United States District Court, District of Nebraska
Sep 19, 2022
8:22CV135 (D. Neb. Sep. 19, 2022)

Opinion

8:22CV135

09-19-2022

DAVID H. JACOB, Petitioner, v. KERRIE WITTY, Facility Head; and U.S. VETERANS ADMIN. HOSPITAL, Respondents.


MEMORANDUM AND ORDER

Richard G. Kopf, Senior United States District Judge.

Plaintiff is an inmate at the Nebraska State Penitentiary. The court has granted Plaintiff permission to proceed in forma pauperis (Filing 8), and the court now conducts an initial review of the Complaint (Filing 1) to determine whether summary dismissal is appropriate under 28 U.S.C. §§ 1915(e) and 1915A.

I. SUMMARY OF COMPLAINT

Plaintiff's Complaint alleges that he and his brother are currently litigating their now-deceased father's amended trust in Illinois state court. An issue in that litigation is Plaintiff's father's physical and mental health at the time the trust was amended. In the course of that litigation, Plaintiff had Illinois and Nebraska statecourt subpoenas issued to Defendants Kerrie Witty and the Veterans Administration Hospital in Lincoln, Nebraska, to obtain his father's hospital records-specifically, “mental health evaluations and medications and all surgical procedures since 2000.” (Filing 1 at CM/ECF p. 7.) Plaintiff has not received a response to the subpoenas.

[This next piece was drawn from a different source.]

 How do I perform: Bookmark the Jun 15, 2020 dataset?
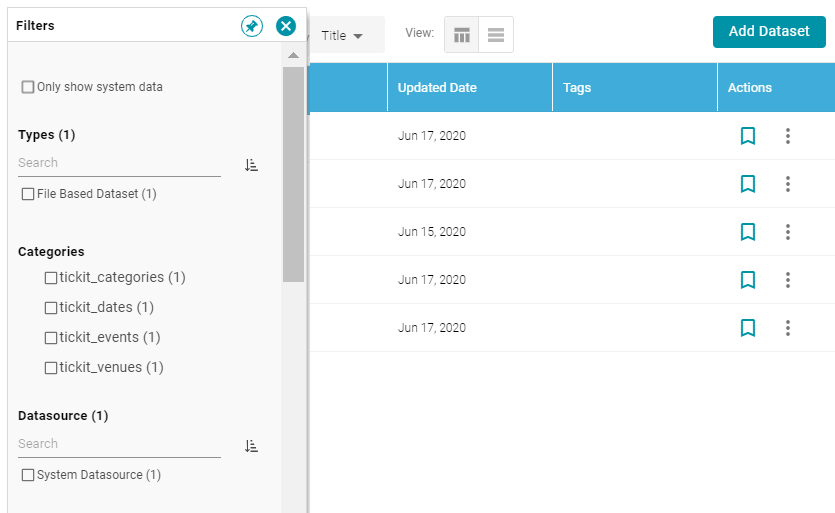click(748, 232)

Plaintiff's Complaint is entitled “Motion to Compel Production of Documents per Administrative Procedures Act” in which he asks this court to order Defendants to comply with the state-court-issued subpoenas for documents. Plaintiff states that he brings this lawsuit under 28 U.S.C. § 1361 (Westlaw 2022); 5 U.S.C. § 702 (Westlaw 2022); and Fed.R.Civ.P. 37 (Westlaw 2022) (motion for order compelling discovery). (Filing 1 at CM/ECF p. 1.)

The Mandamus Act provides that “[t]he district courts shall have original jurisdiction of any action in the nature of mandamus to compel an officer or employee of the United States or any agency thereof to perform a duty owed to the plaintiff.” 28 U.S.C. § 1361. As the Eighth Circuit has explained:

A district court may grant a writ of mandamus only in extraordinary situations and only if: (1) the petitioner can establish a clear and indisputable right to the relief sought, (2) the defendant has a nondiscretionary duty to honor that right, and (3) the petitioner has no other adequate remedy. In re SDDS, Inc., 97 F.3d 1030, 1034 (8th Cir. 1996). Further, whether a writ of mandamus should issue is largely a matter within the district court's discretion. See In re MidAmerican Energy Co., 286 F.3d 483, 486 (8th Cir. 2002) (per curiam).
Castillo v. Ridge, 445 F.3d 1057, 1060-1061 (8th Cir. 2006) (emphasis added).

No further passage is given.